Ibatullin FM, Banasiak A, Baumann MJ, Greffe L, Takahashi J, Mellerowicz EJ, Brumer H
A real-time fluorogenic assay for the visualization of glycoside hydrolase activity in plants
Plant Physiology: 2009 151:1741-1750

Abstract
There currently exists a diverse array of molecular probes for the in situ localization of polysaccharides, nucleic acids, and proteins in plant cells, including reporter enzyme strategies (e.g. protein-glucuronidase fusions). In contrast, however, there is a paucity of methods for the direct analysis of endogenous glycoside hydrolases and transglycosidases responsible for cell wall remodeling.
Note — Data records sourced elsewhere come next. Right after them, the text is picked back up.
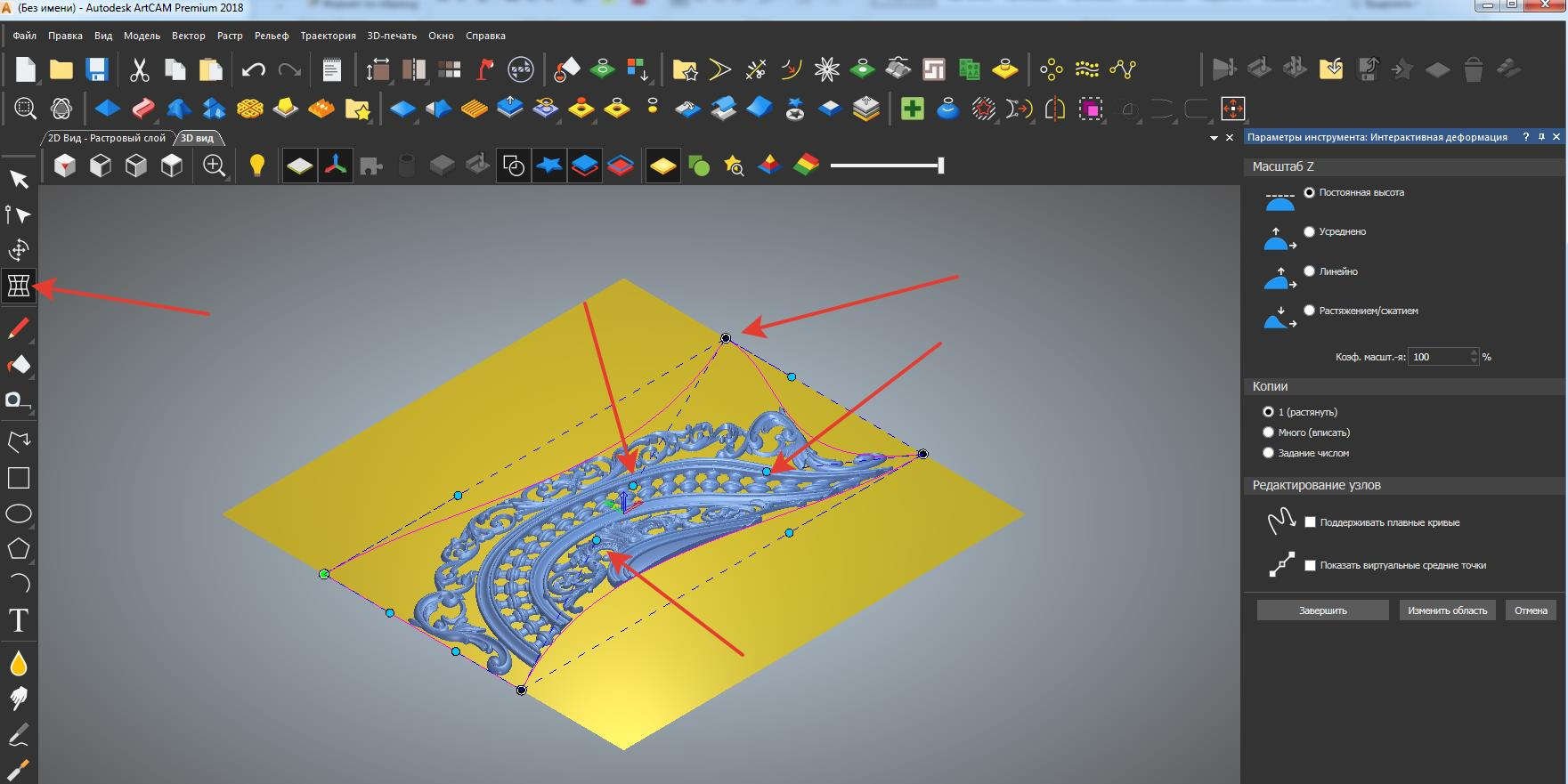This screenshot has width=1568, height=784.
Task: Select the Envelope Distortion tool in left toolbar
Action: pyautogui.click(x=19, y=286)
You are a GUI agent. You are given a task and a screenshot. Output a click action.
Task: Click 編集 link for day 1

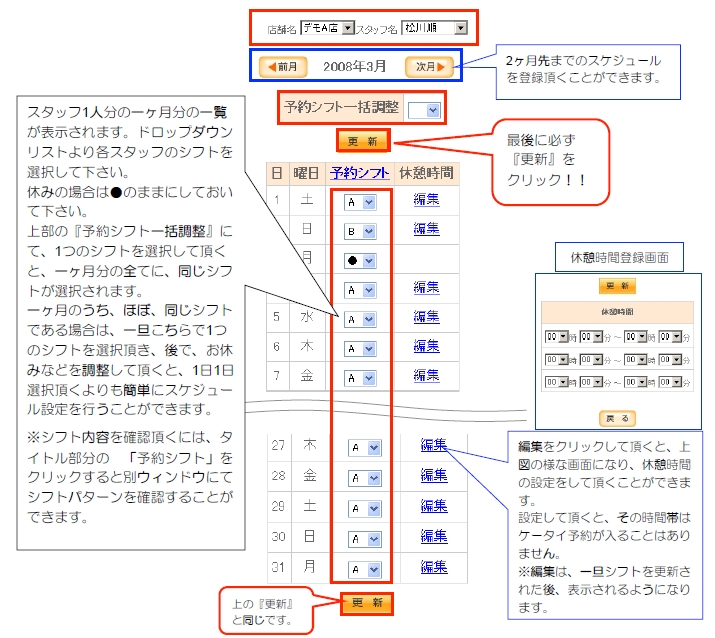click(427, 200)
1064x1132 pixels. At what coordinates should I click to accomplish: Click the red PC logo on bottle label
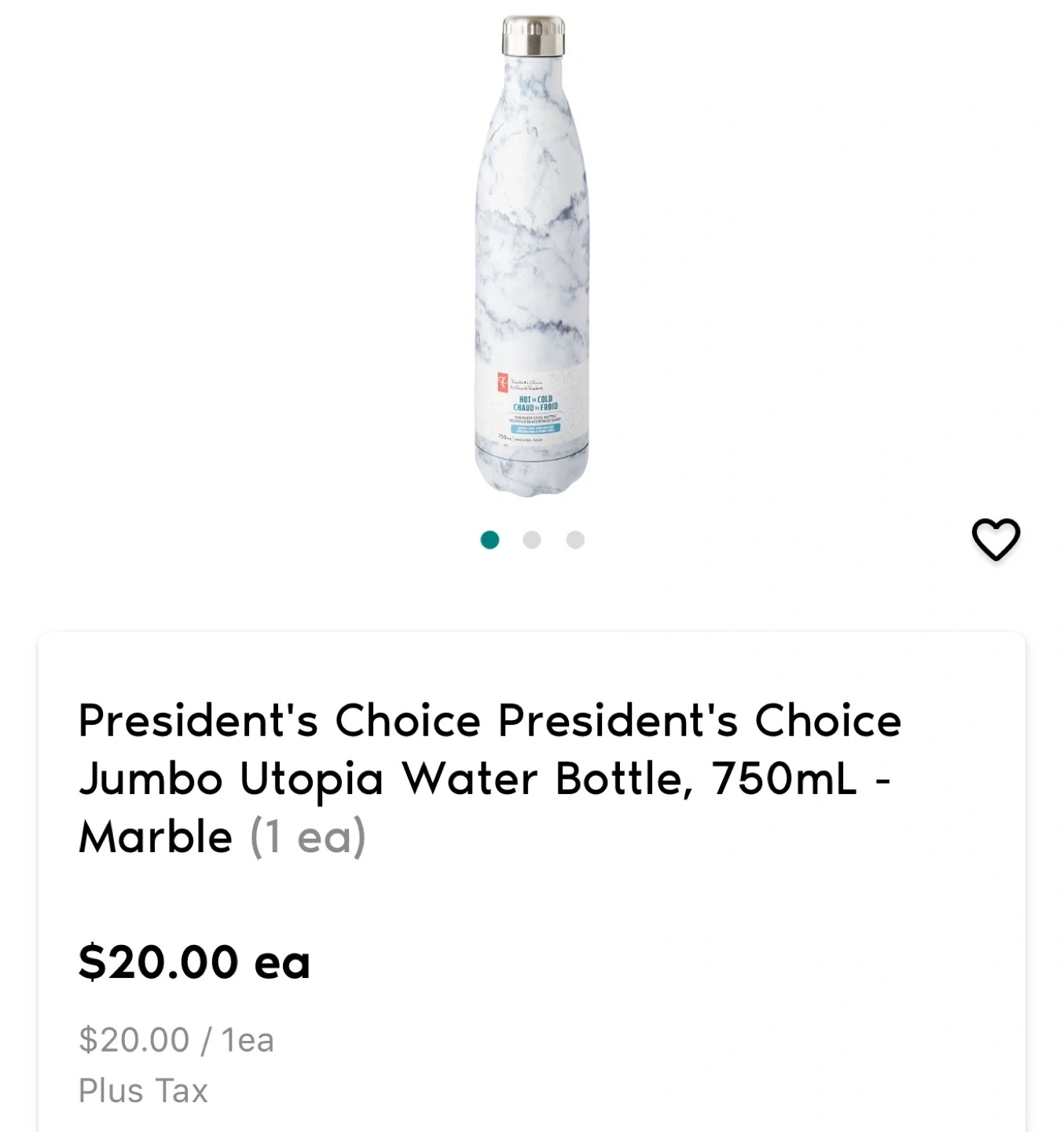(501, 384)
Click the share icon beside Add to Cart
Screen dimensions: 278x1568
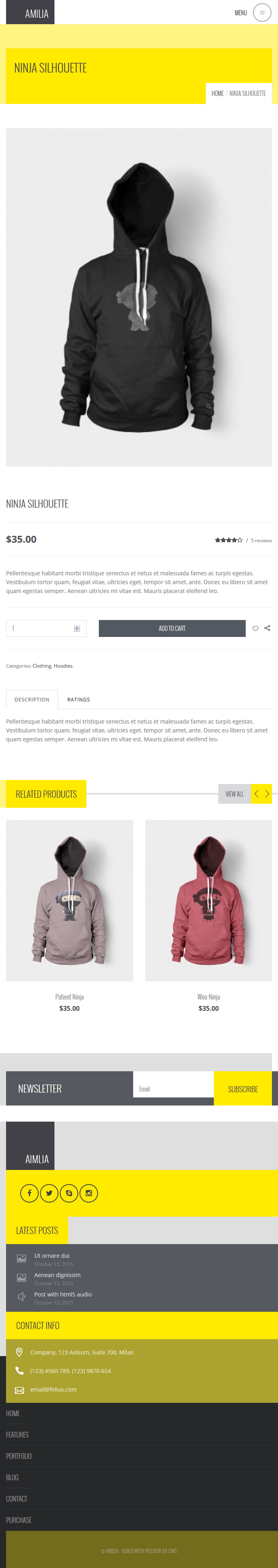click(267, 628)
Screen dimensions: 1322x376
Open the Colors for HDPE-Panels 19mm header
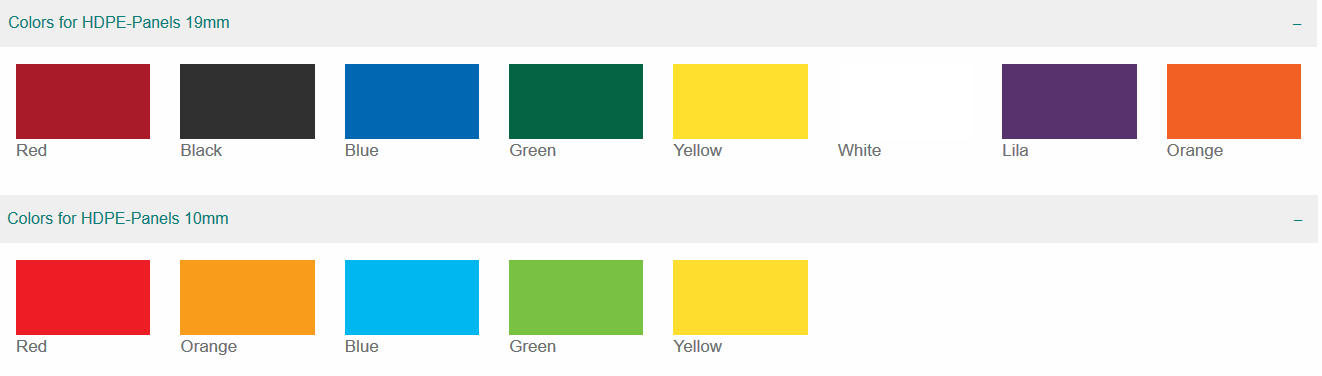pyautogui.click(x=659, y=23)
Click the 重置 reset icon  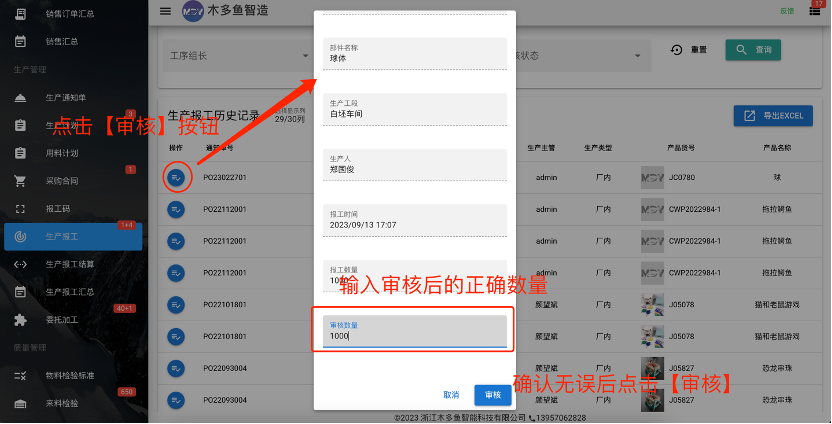pyautogui.click(x=677, y=50)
To exemplify the potential of fluorogenic resorufin glycosides to address this issue, a resorufin β-glycoside of a xylogluco-oligosaccharide (XXXG-β-Res) was synthesized as a specific substrate for in planta analysis of XEH activity. The resorufin aglycone is particularly distinguished for high sensitivity in muro assays due to a low pKa (5.8) and large extinction coefficient ({epsilon} 62,000 M–1cm–1), long-wavelength fluorescence (excitation 571 nm/emission 585 nm), and high quantum yield (0.74) of the corresponding anion. In vitro analyses demonstrated that XXXG-β-Res is hydrolyzed by the archetypal plant XEH, nasturtium (Tropaeolum majus) NXG1, with classical Michaelis-Menten substrate saturation kinetics and a linear dependence on both enzyme concentration and incubation time. Further, XEH activity could be visualized in real time by observing the localized increase in fluorescence in germinating nasturtium seeds and Arabidopsis (Arabidopsis thaliana) inflorescent stems by confocal microscopy. Importantly, this new in situ XEH assay provides an essential complement to the in situ xyloglucan endotransglycosylase assay, thus allowing delineation of the disparate activities encoded by xyloglucan endotransglycosylase/hydrolase genes directly in plant tissues. The observation that XXXG-β-Res is also hydrolyzed by diverse microbial XEHs indicates that this substrate, and resorufin glycosides in general, may find broad applicability for the analysis of wall restructuring by polysaccharide hydrolases during morphogenesis and plant-microbe interactions.